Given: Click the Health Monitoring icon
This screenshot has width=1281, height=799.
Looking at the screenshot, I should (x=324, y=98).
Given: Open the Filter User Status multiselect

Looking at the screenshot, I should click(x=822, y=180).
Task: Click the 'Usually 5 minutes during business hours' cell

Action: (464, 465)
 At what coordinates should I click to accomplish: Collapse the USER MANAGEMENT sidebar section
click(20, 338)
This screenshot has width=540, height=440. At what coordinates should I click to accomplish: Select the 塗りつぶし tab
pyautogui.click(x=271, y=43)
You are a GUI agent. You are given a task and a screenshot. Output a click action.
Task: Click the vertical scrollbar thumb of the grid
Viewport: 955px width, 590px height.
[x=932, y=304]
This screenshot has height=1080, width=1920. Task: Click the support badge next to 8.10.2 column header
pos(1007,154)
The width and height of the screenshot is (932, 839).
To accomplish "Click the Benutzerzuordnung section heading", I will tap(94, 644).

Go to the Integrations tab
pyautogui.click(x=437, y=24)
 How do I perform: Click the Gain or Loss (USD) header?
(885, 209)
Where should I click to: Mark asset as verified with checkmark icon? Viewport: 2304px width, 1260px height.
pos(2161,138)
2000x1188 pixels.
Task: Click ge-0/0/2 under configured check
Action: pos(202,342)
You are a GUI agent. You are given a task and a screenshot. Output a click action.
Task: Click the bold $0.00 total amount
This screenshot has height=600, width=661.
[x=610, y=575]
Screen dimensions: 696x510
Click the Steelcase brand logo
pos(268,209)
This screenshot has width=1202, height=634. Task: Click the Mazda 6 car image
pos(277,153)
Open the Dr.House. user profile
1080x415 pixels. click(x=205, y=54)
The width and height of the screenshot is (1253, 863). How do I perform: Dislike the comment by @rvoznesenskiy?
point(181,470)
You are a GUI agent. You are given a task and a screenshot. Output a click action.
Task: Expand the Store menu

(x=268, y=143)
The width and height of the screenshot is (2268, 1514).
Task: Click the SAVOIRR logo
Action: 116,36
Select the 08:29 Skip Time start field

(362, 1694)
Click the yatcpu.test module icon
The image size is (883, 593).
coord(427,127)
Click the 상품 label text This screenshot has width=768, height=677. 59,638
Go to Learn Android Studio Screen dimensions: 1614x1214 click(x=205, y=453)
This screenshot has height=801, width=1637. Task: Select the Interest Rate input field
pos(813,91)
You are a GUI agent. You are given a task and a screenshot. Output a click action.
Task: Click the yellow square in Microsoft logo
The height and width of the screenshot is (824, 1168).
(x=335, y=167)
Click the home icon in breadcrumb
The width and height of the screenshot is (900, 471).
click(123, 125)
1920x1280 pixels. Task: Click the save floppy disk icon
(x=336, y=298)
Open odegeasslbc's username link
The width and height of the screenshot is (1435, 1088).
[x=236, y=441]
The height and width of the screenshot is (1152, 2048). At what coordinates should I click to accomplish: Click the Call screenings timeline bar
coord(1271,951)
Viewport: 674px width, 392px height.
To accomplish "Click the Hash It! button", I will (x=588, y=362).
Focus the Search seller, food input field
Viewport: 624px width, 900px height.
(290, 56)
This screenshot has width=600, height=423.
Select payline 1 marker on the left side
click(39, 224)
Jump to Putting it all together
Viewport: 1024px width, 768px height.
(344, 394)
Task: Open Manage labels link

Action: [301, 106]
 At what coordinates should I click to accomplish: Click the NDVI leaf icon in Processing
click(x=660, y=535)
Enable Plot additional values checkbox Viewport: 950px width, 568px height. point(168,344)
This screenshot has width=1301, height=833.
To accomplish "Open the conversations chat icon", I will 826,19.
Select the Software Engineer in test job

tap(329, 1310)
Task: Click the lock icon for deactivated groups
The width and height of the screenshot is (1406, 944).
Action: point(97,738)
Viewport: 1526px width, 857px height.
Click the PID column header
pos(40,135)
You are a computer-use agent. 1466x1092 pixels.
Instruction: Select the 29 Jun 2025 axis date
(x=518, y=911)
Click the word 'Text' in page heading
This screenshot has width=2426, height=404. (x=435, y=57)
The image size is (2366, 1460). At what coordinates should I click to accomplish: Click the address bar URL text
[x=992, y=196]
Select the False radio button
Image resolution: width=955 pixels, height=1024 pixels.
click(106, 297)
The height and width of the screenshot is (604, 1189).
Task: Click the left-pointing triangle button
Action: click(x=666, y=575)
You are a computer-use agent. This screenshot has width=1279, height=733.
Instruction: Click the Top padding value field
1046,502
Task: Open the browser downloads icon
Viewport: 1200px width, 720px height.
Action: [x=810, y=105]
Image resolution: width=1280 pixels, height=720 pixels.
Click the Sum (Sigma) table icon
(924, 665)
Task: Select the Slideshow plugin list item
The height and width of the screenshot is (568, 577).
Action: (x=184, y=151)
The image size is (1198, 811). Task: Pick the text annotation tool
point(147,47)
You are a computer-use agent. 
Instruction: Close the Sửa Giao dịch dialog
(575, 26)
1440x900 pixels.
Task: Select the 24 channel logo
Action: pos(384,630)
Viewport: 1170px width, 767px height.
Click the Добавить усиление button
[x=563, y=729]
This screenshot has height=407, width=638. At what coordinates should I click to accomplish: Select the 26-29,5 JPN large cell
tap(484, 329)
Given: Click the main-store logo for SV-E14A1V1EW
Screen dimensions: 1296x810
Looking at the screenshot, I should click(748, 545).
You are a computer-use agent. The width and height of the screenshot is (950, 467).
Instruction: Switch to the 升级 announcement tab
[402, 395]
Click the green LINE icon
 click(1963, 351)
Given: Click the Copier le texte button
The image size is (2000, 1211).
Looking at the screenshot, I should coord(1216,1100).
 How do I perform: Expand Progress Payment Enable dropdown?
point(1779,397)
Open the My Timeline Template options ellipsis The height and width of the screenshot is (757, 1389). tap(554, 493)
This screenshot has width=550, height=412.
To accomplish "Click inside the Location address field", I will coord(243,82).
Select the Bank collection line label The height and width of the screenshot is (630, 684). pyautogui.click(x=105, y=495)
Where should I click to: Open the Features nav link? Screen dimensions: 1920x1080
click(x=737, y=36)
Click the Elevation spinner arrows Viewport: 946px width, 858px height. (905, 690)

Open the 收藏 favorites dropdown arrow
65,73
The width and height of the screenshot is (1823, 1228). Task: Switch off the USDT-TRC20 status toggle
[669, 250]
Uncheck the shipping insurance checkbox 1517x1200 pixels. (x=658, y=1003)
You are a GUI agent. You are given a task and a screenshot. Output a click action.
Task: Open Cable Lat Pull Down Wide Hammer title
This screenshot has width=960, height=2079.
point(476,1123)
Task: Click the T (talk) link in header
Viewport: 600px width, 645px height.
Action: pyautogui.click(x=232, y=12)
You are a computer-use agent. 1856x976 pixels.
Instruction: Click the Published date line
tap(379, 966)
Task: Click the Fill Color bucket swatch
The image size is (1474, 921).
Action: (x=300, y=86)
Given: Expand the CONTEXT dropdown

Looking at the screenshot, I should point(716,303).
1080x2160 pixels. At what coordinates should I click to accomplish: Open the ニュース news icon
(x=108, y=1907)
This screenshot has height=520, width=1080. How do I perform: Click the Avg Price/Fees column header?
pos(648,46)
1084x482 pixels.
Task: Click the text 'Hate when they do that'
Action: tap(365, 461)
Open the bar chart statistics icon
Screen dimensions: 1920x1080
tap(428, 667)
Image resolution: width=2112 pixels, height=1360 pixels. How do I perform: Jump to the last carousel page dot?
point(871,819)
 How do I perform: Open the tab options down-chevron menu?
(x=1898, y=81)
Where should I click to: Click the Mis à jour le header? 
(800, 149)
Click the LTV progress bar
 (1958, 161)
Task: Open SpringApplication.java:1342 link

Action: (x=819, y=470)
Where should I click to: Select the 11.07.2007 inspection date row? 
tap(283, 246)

» SET PROBLEM: Lay out every line of the items above as a Markdown table with the columns "Row" and "Line". Number each row and leave out the blank lines.

» RESULT FOR THIS EXERCISE:
| Row | Line |
|---|---|
| 1 | Given: Click the Health Monitoring icon |
| 2 | This screenshot has width=1281, height=799. |
| 3 | Looking at the screenshot, I should (x=324, y=98). |
| 4 | Given: Open the Filter User Status multiselect |
| 5 | Looking at the screenshot, I should click(x=822, y=180). |
| 6 | Task: Click the 'Usually 5 minutes during business hours' cell |
| 7 | Action: (464, 465) |
| 8 |  At what coordinates should I click to accomplish: Collapse the USER MANAGEMENT sidebar section |
| 9 | click(20, 338) |
| 10 | This screenshot has width=540, height=440. At what coordinates should I click to accomplish: Select the 塗りつぶし tab |
| 11 | pyautogui.click(x=271, y=43) |
| 12 | You are a GUI agent. You are given a task and a screenshot. Output a click action. |
| 13 | Task: Click the vertical scrollbar thumb of the grid |
| 14 | Viewport: 955px width, 590px height. |
| 15 | [x=932, y=304] |
| 16 | This screenshot has height=1080, width=1920. Task: Click the support badge next to 8.10.2 column header |
| 17 | pos(1007,154) |
| 18 | The width and height of the screenshot is (932, 839). |
| 19 | To accomplish "Click the Benutzerzuordnung section heading", I will tap(94, 644). |
| 20 | Go to the Integrations tab |
| 21 | pyautogui.click(x=437, y=24) |
| 22 |  How do I perform: Click the Gain or Loss (USD) header? |
| 23 | (885, 209) |
| 24 | Where should I click to: Mark asset as verified with checkmark icon? Viewport: 2304px width, 1260px height. |
| 25 | pos(2161,138) |
| 26 | 2000x1188 pixels. |
| 27 | Task: Click ge-0/0/2 under configured check |
| 28 | Action: pos(202,342) |
| 29 | You are a GUI agent. You are given a task and a screenshot. Output a click action. |
| 30 | Task: Click the bold $0.00 total amount |
| 31 | This screenshot has height=600, width=661. |
| 32 | [x=610, y=575] |
| 33 | Screen dimensions: 696x510 |
| 34 | Click the Steelcase brand logo |
| 35 | pos(268,209) |
| 36 | This screenshot has width=1202, height=634. Task: Click the Mazda 6 car image |
| 37 | pos(277,153) |
| 38 | Open the Dr.House. user profile |
| 39 | 1080x415 pixels. click(x=205, y=54) |
| 40 | The width and height of the screenshot is (1253, 863). How do I perform: Dislike the comment by @rvoznesenskiy? |
| 41 | point(181,470) |
| 42 | You are a GUI agent. You are given a task and a screenshot. Output a click action. |
| 43 | Task: Expand the Store menu |
| 44 | (x=268, y=143) |
| 45 | The width and height of the screenshot is (2268, 1514). |
| 46 | Task: Click the SAVOIRR logo |
| 47 | Action: 116,36 |
| 48 | Select the 08:29 Skip Time start field |
| 49 | (362, 1694) |
| 50 | Click the yatcpu.test module icon |
| 51 | The image size is (883, 593). |
| 52 | coord(427,127) |
| 53 | Click the 상품 label text This screenshot has width=768, height=677. 59,638 |
| 54 | Go to Learn Android Studio Screen dimensions: 1614x1214 click(x=205, y=453) |
| 55 | This screenshot has height=801, width=1637. Task: Select the Interest Rate input field |
| 56 | pos(813,91) |
| 57 | You are a GUI agent. You are given a task and a screenshot. Output a click action. |
| 58 | Task: Click the yellow square in Microsoft logo |
| 59 | The height and width of the screenshot is (824, 1168). |
| 60 | (x=335, y=167) |
| 61 | Click the home icon in breadcrumb |
| 62 | The width and height of the screenshot is (900, 471). |
| 63 | click(123, 125) |
| 64 | 1920x1280 pixels. Task: Click the save floppy disk icon |
| 65 | (x=336, y=298) |
| 66 | Open odegeasslbc's username link |
| 67 | The width and height of the screenshot is (1435, 1088). |
| 68 | [x=236, y=441] |
| 69 | The height and width of the screenshot is (1152, 2048). At what coordinates should I click to accomplish: Click the Call screenings timeline bar |
| 70 | coord(1271,951) |
| 71 | Viewport: 674px width, 392px height. |
| 72 | To accomplish "Click the Hash It! button", I will (x=588, y=362). |
| 73 | Focus the Search seller, food input field |
| 74 | Viewport: 624px width, 900px height. |
| 75 | (290, 56) |
| 76 | This screenshot has width=600, height=423. |
| 77 | Select payline 1 marker on the left side |
| 78 | click(39, 224) |
| 79 | Jump to Putting it all together |
| 80 | Viewport: 1024px width, 768px height. |
| 81 | (344, 394) |
| 82 | Task: Open Manage labels link |
| 83 | Action: [301, 106] |
| 84 |  At what coordinates should I click to accomplish: Click the NDVI leaf icon in Processing |
| 85 | click(x=660, y=535) |
| 86 | Enable Plot additional values checkbox Viewport: 950px width, 568px height. point(168,344) |
| 87 | This screenshot has width=1301, height=833. |
| 88 | To accomplish "Open the conversations chat icon", I will 826,19. |
| 89 | Select the Software Engineer in test job |
| 90 | tap(329, 1310) |
| 91 | Task: Click the lock icon for deactivated groups |
| 92 | The width and height of the screenshot is (1406, 944). |
| 93 | Action: point(97,738) |
| 94 | Viewport: 1526px width, 857px height. |
| 95 | Click the PID column header |
| 96 | pos(40,135) |
| 97 | You are a computer-use agent. 1466x1092 pixels. |
| 98 | Instruction: Select the 29 Jun 2025 axis date |
| 99 | (x=518, y=911) |
| 100 | Click the word 'Text' in page heading |
| 101 | This screenshot has width=2426, height=404. (x=435, y=57) |
| 102 | The image size is (2366, 1460). At what coordinates should I click to accomplish: Click the address bar URL text |
| 103 | [x=992, y=196] |
| 104 | Select the False radio button |
| 105 | Image resolution: width=955 pixels, height=1024 pixels. |
| 106 | click(106, 297) |
| 107 | The height and width of the screenshot is (604, 1189). |
| 108 | Task: Click the left-pointing triangle button |
| 109 | Action: click(x=666, y=575) |
| 110 | You are a computer-use agent. This screenshot has width=1279, height=733. |
| 111 | Instruction: Click the Top padding value field |
| 112 | 1046,502 |
| 113 | Task: Open the browser downloads icon |
| 114 | Viewport: 1200px width, 720px height. |
| 115 | Action: [x=810, y=105] |
| 116 | Image resolution: width=1280 pixels, height=720 pixels. |
| 117 | Click the Sum (Sigma) table icon |
| 118 | (924, 665) |
| 119 | Task: Select the Slideshow plugin list item |
| 120 | The height and width of the screenshot is (568, 577). |
| 121 | Action: (x=184, y=151) |
| 122 | The image size is (1198, 811). Task: Pick the text annotation tool |
| 123 | point(147,47) |
| 124 | You are a computer-use agent.  |
| 125 | Instruction: Close the Sửa Giao dịch dialog |
| 126 | (575, 26) |
| 127 | 1440x900 pixels. |
| 128 | Task: Select the 24 channel logo |
| 129 | Action: pos(384,630) |
| 130 | Viewport: 1170px width, 767px height. |
| 131 | Click the Добавить усиление button |
| 132 | [x=563, y=729] |
| 133 | This screenshot has height=407, width=638. At what coordinates should I click to accomplish: Select the 26-29,5 JPN large cell |
| 134 | tap(484, 329) |
| 135 | Given: Click the main-store logo for SV-E14A1V1EW |
| 136 | Screen dimensions: 1296x810 |
| 137 | Looking at the screenshot, I should click(748, 545). |
| 138 | You are a computer-use agent. The width and height of the screenshot is (950, 467). |
| 139 | Instruction: Switch to the 升级 announcement tab |
| 140 | [402, 395] |
| 141 | Click the green LINE icon |
| 142 |  click(1963, 351) |
| 143 | Given: Click the Copier le texte button |
| 144 | The image size is (2000, 1211). |
| 145 | Looking at the screenshot, I should coord(1216,1100). |
| 146 |  How do I perform: Expand Progress Payment Enable dropdown? |
| 147 | point(1779,397) |
| 148 | Open the My Timeline Template options ellipsis The height and width of the screenshot is (757, 1389). tap(554, 493) |
| 149 | This screenshot has width=550, height=412. |
| 150 | To accomplish "Click inside the Location address field", I will coord(243,82). |
| 151 | Select the Bank collection line label The height and width of the screenshot is (630, 684). pyautogui.click(x=105, y=495) |
| 152 | Where should I click to: Open the Features nav link? Screen dimensions: 1920x1080 |
| 153 | click(x=737, y=36) |
| 154 | Click the Elevation spinner arrows Viewport: 946px width, 858px height. (905, 690) |
| 155 | Open the 收藏 favorites dropdown arrow |
| 156 | 65,73 |
| 157 | The width and height of the screenshot is (1823, 1228). Task: Switch off the USDT-TRC20 status toggle |
| 158 | [669, 250] |
| 159 | Uncheck the shipping insurance checkbox 1517x1200 pixels. (x=658, y=1003) |
| 160 | You are a GUI agent. You are given a task and a screenshot. Output a click action. |
| 161 | Task: Open Cable Lat Pull Down Wide Hammer title |
| 162 | This screenshot has width=960, height=2079. |
| 163 | point(476,1123) |
| 164 | Task: Click the T (talk) link in header |
| 165 | Viewport: 600px width, 645px height. |
| 166 | Action: pyautogui.click(x=232, y=12) |
| 167 | You are a computer-use agent. 1856x976 pixels. |
| 168 | Instruction: Click the Published date line |
| 169 | tap(379, 966) |
| 170 | Task: Click the Fill Color bucket swatch |
| 171 | The image size is (1474, 921). |
| 172 | Action: (x=300, y=86) |
| 173 | Given: Expand the CONTEXT dropdown |
| 174 | Looking at the screenshot, I should point(716,303). |
| 175 | 1080x2160 pixels. At what coordinates should I click to accomplish: Open the ニュース news icon |
| 176 | (x=108, y=1907) |
| 177 | This screenshot has height=520, width=1080. How do I perform: Click the Avg Price/Fees column header? |
| 178 | pos(648,46) |
| 179 | 1084x482 pixels. |
| 180 | Task: Click the text 'Hate when they do that' |
| 181 | Action: tap(365, 461) |
| 182 | Open the bar chart statistics icon |
| 183 | Screen dimensions: 1920x1080 |
| 184 | tap(428, 667) |
| 185 | Image resolution: width=2112 pixels, height=1360 pixels. How do I perform: Jump to the last carousel page dot? |
| 186 | point(871,819) |
| 187 |  How do I perform: Open the tab options down-chevron menu? |
| 188 | (x=1898, y=81) |
| 189 | Where should I click to: Click the Mis à jour le header?  |
| 190 | (800, 149) |
| 191 | Click the LTV progress bar |
| 192 |  (1958, 161) |
| 193 | Task: Open SpringApplication.java:1342 link |
| 194 | Action: (x=819, y=470) |
| 195 | Where should I click to: Select the 11.07.2007 inspection date row?  |
| 196 | tap(283, 246) |